Junge aus Afghanistan, 17 Jahre

Die Reittherapie

Die CHANCENREITER auf dem therapeutischen Reiterhof EQUISOMA in Otter
Die CHANCENREITER auf dem therapeutischen Reiterhof EQUISOMA in Otter

Die Reittherapeutin Frau Wenzlawski ist Lehrerin für die Tellington-Methode, mit der sie die Pferde auf ihrem Reiterhof EQUISOMA gewaltfrei ausgebildet hat. Die Tellington-Methode fördert die freiwillige Mitarbeit des Pferdes und basiert auf Beziehung und Vertrauen zwischen Mensch und Tier. So können sich Blockaden und Spannungen lösen und die Grundlage für eine erfolgreiche therapeutische Arbeit mit den Kindern bilden.

 

Die therapeutische Herangehensweise ist abhängig vom jeweiligen individuellen Bedarf des Kindes. Nicht jedes Pferd passt zu jedem Kind. Aufgrund der verschiedenen Charaktere der Pferde können jedoch die unterschiedlichsten Befindlichkeiten bedient werden, um den Heilungsprozess zu stärken. Meist findet das Pferd selbständig das Kind, welches zu ihm passt und ist so aktiv an der Kontaktaufnahme beteiligt.

 

Für die Anbahnung des Kontaktes zwischen den Kindern und den Pferden bedarf es einen sicheren Rahmen, um Schutz gegenüber den traumainduzierten grundlegenden Verunsicherungen und Beängstigungen anzubieten. Die Vermeidung von Stress ist hier notwendig, um der mit Traumatisierungen einhergehender erhöhten Wachsamkeit keine weitere Nahrung zu geben. Deshalb muss darauf geachtet werden, jegliche zu hoch gesteckte Anforderung zu unterlassen, um eine Retraumatisierung zu vermeiden.

 

Ein Trauma erschüttert Selbst- und Weltvertrauen und hinterlässt Spuren der Angst, die die Umgebung in einen Ort ständiger Gefahr verwandelt. Die innere Sicherheit wird nachhaltig gestört. Das gesamte Nervensystem befindet sich jederzeit in Alarmbereitschaft. Entsprechend werden neue Erfahrungen ständig geprüft, ob sie die alte Erfahrung bestätigen.
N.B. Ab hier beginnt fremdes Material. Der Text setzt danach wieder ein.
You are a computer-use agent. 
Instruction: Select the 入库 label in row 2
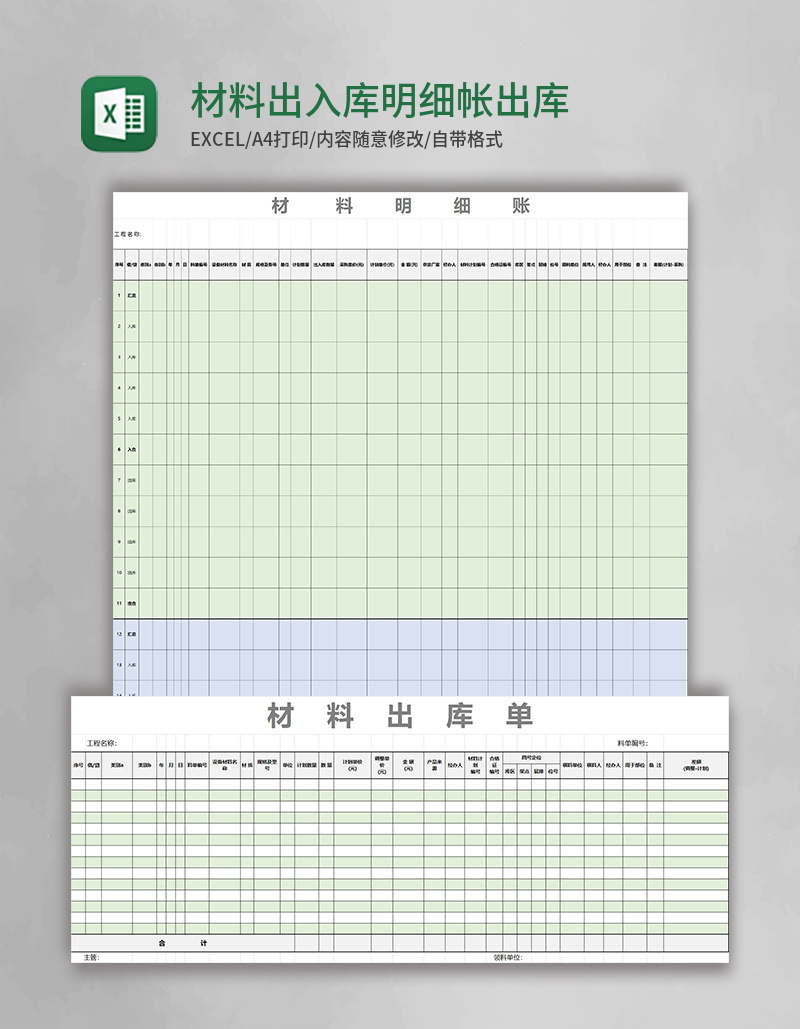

Falsches Verhalten, auch aus guter Absicht, vertieft das Trauma.

 

Da durch die Fluchterlebnisse der Kinder davon auszugehen ist, dass ihre Bindungsentwicklung gestört wurde, ist ein sicheres Bindungserleben die Voraussetzung für weitere Lern- und Entwicklungsprozesse. Entsprechend muss hier ein besonderer Schwerpunkt traumapädagogischer Sozialarbeit liegen, deren Basis die kontinuierliche Arbeit zwischen Kind, Pferd und Therapeutin ist. Falls dem Vertrauensaufbau nicht genügend Zeit gewidmet wird, besteht die Gefahr einer Retraumatisierung.